NotDisposableComposablePart is a simple wrapper class which derives from ComposablePart and because it doesn't implement IDisposable, CatalogExportProvider doesn't store it.


* Another way is creating a custom ExportProvider which changes default behavior of CatalogExportProvider. This is somewhat difficult because the code responsible for storing disposable parts are not accessible and easily overridable.


NOTE 1: I have not tested these methods but I hope they could solve your problem.

NOTE 2: These methods may stop working in future release of MEF.
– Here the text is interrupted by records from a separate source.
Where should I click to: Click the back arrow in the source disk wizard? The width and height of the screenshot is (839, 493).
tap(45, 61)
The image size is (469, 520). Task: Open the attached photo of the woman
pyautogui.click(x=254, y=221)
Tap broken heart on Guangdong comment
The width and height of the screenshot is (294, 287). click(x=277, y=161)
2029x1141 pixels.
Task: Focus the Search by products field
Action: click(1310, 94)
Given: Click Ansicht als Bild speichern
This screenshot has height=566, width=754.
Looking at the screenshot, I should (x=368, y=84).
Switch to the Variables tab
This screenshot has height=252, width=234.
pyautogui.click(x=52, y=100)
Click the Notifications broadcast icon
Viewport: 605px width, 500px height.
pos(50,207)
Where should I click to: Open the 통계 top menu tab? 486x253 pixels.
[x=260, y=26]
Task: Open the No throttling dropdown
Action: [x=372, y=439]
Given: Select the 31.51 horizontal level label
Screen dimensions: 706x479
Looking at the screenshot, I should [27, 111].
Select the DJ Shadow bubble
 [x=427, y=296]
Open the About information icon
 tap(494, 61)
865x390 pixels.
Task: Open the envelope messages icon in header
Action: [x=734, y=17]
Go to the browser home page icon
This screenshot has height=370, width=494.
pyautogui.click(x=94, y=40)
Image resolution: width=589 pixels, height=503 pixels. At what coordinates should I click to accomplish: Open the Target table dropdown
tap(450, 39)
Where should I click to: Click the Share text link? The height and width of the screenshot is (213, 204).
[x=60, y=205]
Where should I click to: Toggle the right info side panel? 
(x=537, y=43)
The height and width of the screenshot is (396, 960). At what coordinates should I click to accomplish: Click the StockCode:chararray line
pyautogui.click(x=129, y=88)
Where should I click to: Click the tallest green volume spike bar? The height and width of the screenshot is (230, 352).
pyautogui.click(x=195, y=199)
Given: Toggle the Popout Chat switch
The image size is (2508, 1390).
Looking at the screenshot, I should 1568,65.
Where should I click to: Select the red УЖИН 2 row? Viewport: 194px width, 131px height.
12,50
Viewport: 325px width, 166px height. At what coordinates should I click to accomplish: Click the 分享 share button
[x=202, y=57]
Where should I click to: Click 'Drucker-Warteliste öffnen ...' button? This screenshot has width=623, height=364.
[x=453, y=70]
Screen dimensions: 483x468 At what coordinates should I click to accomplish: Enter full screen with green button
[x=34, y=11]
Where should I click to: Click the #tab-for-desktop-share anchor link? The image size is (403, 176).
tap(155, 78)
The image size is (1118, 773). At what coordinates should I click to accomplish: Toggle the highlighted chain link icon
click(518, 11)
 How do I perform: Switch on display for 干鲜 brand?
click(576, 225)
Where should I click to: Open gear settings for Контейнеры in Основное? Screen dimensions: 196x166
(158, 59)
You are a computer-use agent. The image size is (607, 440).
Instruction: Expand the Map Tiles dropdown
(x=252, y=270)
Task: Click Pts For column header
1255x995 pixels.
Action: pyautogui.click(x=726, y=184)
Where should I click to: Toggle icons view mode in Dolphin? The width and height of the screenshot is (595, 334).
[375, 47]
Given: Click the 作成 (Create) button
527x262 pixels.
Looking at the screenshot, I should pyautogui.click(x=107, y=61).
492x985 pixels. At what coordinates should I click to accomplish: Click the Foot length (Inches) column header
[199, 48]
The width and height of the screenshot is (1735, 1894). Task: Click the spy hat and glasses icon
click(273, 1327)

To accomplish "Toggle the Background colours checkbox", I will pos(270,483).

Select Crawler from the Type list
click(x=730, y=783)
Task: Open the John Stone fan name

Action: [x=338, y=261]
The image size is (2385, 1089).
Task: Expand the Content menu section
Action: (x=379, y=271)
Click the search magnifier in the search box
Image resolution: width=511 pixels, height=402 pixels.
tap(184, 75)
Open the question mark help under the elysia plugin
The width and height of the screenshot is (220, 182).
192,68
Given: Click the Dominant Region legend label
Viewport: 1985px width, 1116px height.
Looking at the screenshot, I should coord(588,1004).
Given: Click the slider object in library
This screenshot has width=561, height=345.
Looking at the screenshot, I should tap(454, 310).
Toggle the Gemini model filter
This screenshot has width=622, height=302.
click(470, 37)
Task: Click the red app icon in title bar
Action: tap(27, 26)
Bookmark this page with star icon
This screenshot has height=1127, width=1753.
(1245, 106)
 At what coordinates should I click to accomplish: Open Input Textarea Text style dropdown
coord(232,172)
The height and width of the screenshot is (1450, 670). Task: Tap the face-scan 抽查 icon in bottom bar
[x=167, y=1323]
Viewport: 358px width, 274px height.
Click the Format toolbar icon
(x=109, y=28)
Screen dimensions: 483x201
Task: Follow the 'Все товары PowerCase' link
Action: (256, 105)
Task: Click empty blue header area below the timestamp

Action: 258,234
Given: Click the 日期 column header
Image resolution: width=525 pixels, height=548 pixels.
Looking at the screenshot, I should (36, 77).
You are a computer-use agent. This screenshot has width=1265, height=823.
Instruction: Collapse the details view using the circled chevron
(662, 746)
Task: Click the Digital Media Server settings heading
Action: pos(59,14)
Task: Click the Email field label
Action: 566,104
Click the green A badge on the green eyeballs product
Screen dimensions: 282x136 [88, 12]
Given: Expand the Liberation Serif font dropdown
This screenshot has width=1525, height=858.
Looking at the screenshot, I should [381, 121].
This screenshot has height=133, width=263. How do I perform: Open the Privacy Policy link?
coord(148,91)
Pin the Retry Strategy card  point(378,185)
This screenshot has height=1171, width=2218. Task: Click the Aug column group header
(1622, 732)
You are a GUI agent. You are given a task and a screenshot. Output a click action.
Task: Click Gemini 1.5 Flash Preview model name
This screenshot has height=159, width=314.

I think customizing Prism may be a better solution so it's better to ask this question in Prism discussions too.

Jan 10, 2012 at 6:51 PM


I'm in the process of migrating WPF MVVM application to use MEF instead of custom made ServiceLocator.

As far as I understand MEF fit very well in the host application and should be integrated with the navigation logic.

If you are using MEF1 the only way to go is child container.

If you are using MEF2 you can choose between child container and CompositionScopeDefinition.

Either way you will have to manage the scope of the container, which is a good thing. Because it is the responsibility of the container to create new instances it should also be its responsibility to dispose them, so I don't see any problem with the container keep reference to your parts as long as you notify the container when it is no longer required.